В то же время способ определения фагоцитоза в стадии подсчета результатов исследований, особенно микроскопическим методом, отличается субъективностью, большой трудоемкостью. При изучении фагоцитоза требуются растворы для фиксации и покраски мазков.

Важным преимуществом заявляемого способа является то, что авторами впервые в медицине обосновывается универсальный характер неспецифического изменения антимикробной активности крови при ее взаимодействии ин витро с биологически активными веществами (иммуностимуляторами, адаптогенами) и при лечении больных этими препаратами. Эта универсальность проявляется прежде всего тем, что независимо от адаптогена и нозологической единицы заболевания отмечается высокая обратная корреляция уровня повышения антимикробной активности крови от ее исходной величины ин витро и при лечении больных этим препаратом. В тоже время наблюдается прямая зависимость между уровнями повышения антимикробной активности крови ин витро и после лечения больных адаптогенами.

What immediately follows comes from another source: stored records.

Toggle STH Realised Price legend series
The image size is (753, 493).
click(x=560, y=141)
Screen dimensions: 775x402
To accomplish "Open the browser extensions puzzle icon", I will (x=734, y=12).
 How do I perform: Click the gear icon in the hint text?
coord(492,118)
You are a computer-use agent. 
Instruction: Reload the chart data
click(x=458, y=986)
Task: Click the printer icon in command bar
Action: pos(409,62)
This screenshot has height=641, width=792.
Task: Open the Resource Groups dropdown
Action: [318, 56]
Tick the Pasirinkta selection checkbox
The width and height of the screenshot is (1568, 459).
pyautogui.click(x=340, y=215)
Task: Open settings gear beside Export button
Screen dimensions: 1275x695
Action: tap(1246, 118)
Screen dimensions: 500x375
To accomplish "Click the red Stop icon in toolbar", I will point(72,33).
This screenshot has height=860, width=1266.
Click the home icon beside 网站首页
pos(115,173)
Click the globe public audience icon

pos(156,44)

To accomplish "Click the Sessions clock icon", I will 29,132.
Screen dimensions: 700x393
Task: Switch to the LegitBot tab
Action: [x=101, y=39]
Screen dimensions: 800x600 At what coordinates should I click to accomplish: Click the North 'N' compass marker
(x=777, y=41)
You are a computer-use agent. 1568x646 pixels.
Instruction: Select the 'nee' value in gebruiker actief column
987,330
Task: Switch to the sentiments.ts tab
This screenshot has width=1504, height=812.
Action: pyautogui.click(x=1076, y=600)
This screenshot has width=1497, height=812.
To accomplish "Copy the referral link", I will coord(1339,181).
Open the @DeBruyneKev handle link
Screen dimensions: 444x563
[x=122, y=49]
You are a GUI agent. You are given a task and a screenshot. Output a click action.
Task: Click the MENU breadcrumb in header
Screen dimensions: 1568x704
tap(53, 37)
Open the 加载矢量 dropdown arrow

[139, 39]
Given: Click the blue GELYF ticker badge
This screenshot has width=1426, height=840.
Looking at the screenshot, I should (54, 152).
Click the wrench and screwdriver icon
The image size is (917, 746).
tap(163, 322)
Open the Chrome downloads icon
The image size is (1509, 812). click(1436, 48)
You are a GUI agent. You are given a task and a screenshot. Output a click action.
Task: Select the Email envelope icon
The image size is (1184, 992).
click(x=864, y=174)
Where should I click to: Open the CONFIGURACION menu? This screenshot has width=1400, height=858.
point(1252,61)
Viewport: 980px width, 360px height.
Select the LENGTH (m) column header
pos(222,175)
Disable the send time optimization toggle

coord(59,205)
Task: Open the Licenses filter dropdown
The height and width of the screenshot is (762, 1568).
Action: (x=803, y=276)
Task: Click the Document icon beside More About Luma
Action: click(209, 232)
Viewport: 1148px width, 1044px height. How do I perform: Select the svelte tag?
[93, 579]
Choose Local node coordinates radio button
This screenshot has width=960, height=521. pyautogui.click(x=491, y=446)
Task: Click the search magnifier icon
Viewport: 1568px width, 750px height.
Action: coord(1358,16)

Выявленный унвиверсальный характер повышения антимикробной активности крови под влиянием адаптогенов позволяет значительно повысить точность, упростить отбор лиц для лечения адаптогенами и иммуностимуляторами.

Дополнительным преимуществом заявляемого способа является то, что при отборе лиц для лечения адаптогенами используется оригинальная методика определения антимикробной активности крови. Эта методика в сравнении с известными в иммунологии способами отражает интегральный результат взаимодействия крови с микробным антигеном - позволяет одномоментно оценить способность гуморальных и клеточных факторов крови, блокировать активность антигена. Показатель антимикробной активности крови на 80% состоит из активности блокированного антигена гуморальными факторами крови и около 20% приходится на ее клеточные элементы - эритроциты, фагоциты и др. Указанное преимущество заявляемого способа с учетом ее высокой точности, экономичности и малой трудоемкости позволяет его использовать для отбора лиц с целью лечения иммуностимуляторами и адаптогенами. (56) Иммунология. Практикум. Киев. 1989, с. 265-275.